Ramsay Health Care (ASX:RHC) announced a turnaround for the six months ended Dec. 31, 2025, underpinned by a robust performance in its core Australian operations.
The group reported a statutory net profit after tax of $160.7 million, a dramatic recovery from the $104.9 million loss recorded in the previous corresponding period.
Total revenue rose by 9.3% to reach $9.38 billion, reflecting increased theatre utilisation and a shift toward higher-acuity services.
The primary engine of growth was the Australian hospital business, where underlying EBIT margins improved alongside strong growth in admissions and inpatient days.

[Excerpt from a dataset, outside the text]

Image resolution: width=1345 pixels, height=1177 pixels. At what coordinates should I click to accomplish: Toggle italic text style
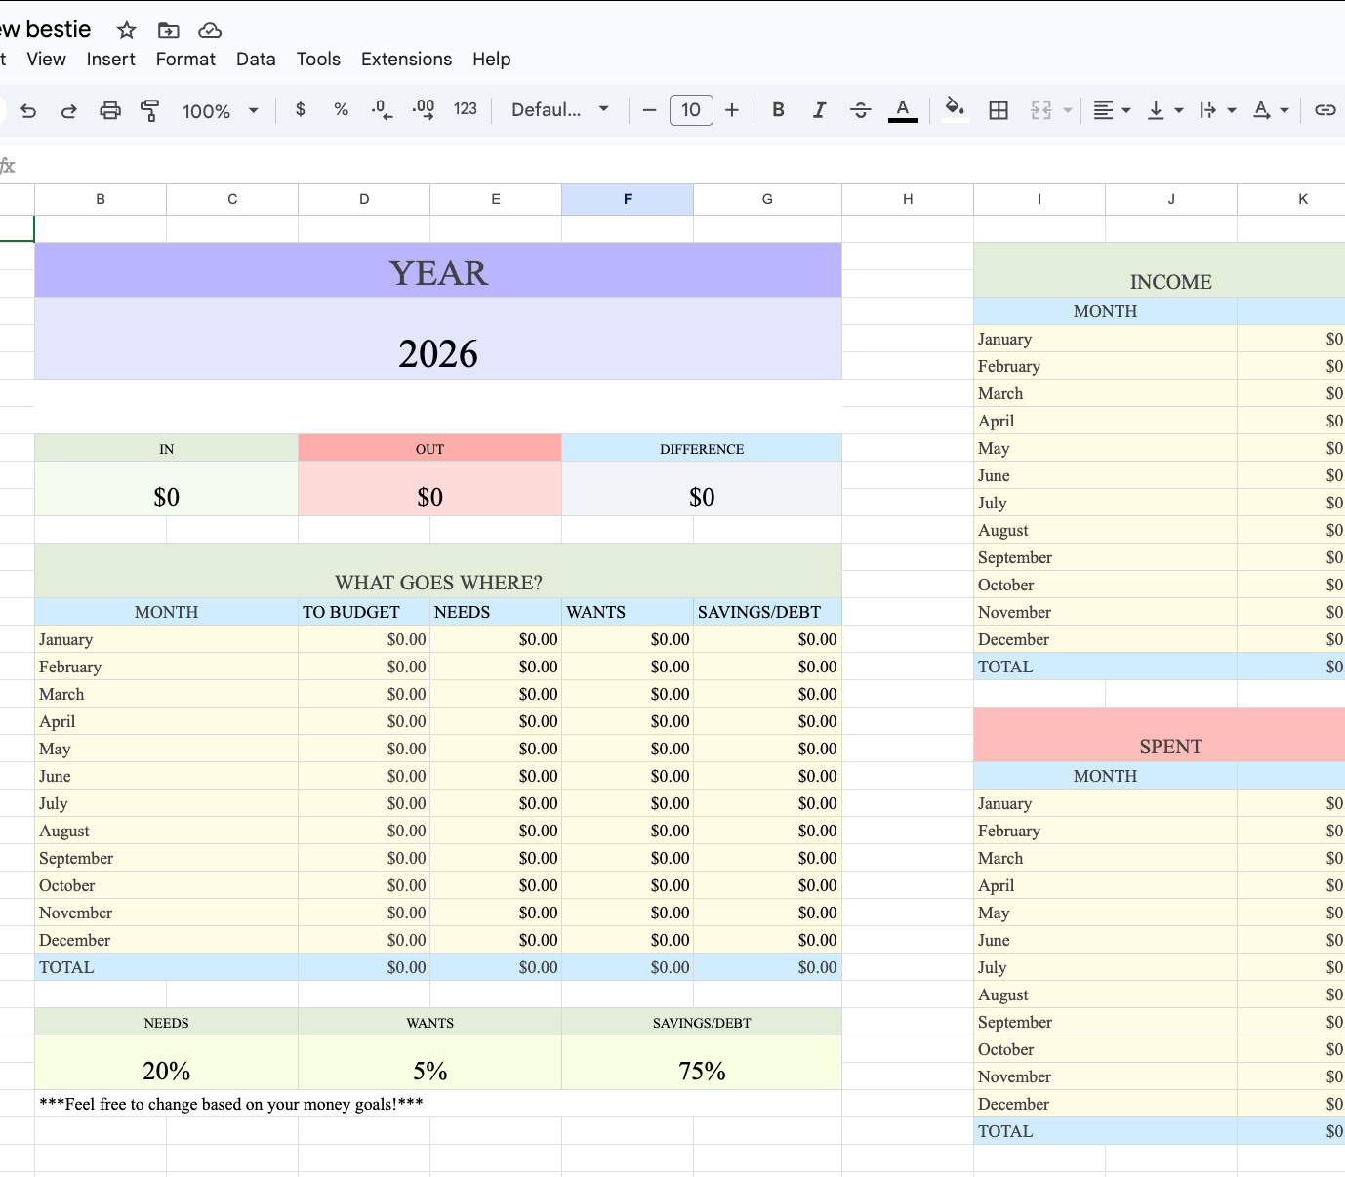click(819, 110)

On a group level, underlying NPAT—a key measure of recurring profitability—increased by 8.1% to $171.7 million.
The result was supported by a 7.3% rise in underlying EBIT, which reached $536.7 million.
Ramsay noted progress in its portfolio optimisation, including selective site closures and the proposed acquisition of National Capital Private Hospital.
Capital discipline also improved, with the full-year capital expenditure range narrowed to $755–795 million following lower-than-expected spending in the first half.
The board determined a fully franked interim dividend of 42.5 cents per share, representing a 6.3% increase over the prior year.
Looking ahead, management expressed confidence in the "Ramsay Australia 2030" strategy to drive continued execution and clinical innovation across its global network.